## To be done:
Set out the listing below as a Markdown table with two columns, Row and Listing line, numbering each line and skipping blank lines. Leave the pictures out of your answer.

## Data extract:
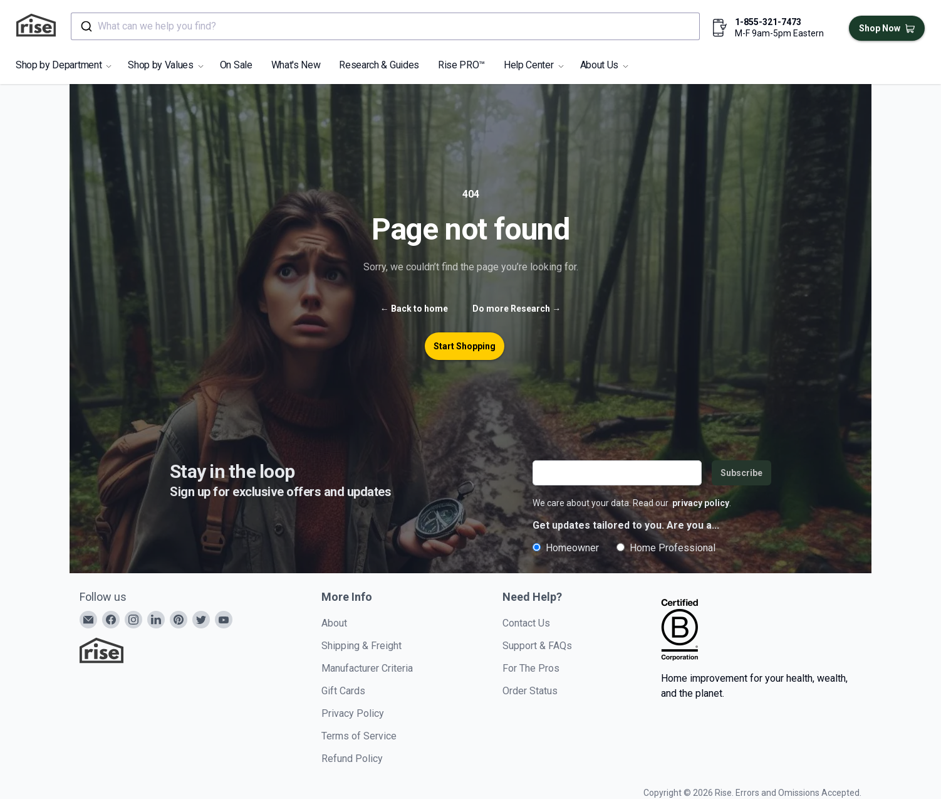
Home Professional (665, 548)
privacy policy (700, 503)
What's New (296, 65)
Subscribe (741, 473)
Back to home (414, 309)
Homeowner (566, 548)
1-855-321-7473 (768, 22)
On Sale (236, 65)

## Answer to this task:
| Row | Listing line |
|---|---|
| 1 | Home Professional (665, 548) |
| 2 | privacy policy (700, 503) |
| 3 | What's New (296, 65) |
| 4 | Subscribe (741, 473) |
| 5 | Back to home (414, 309) |
| 6 | Homeowner (566, 548) |
| 7 | 1-855-321-7473 (768, 22) |
| 8 | On Sale (236, 65) |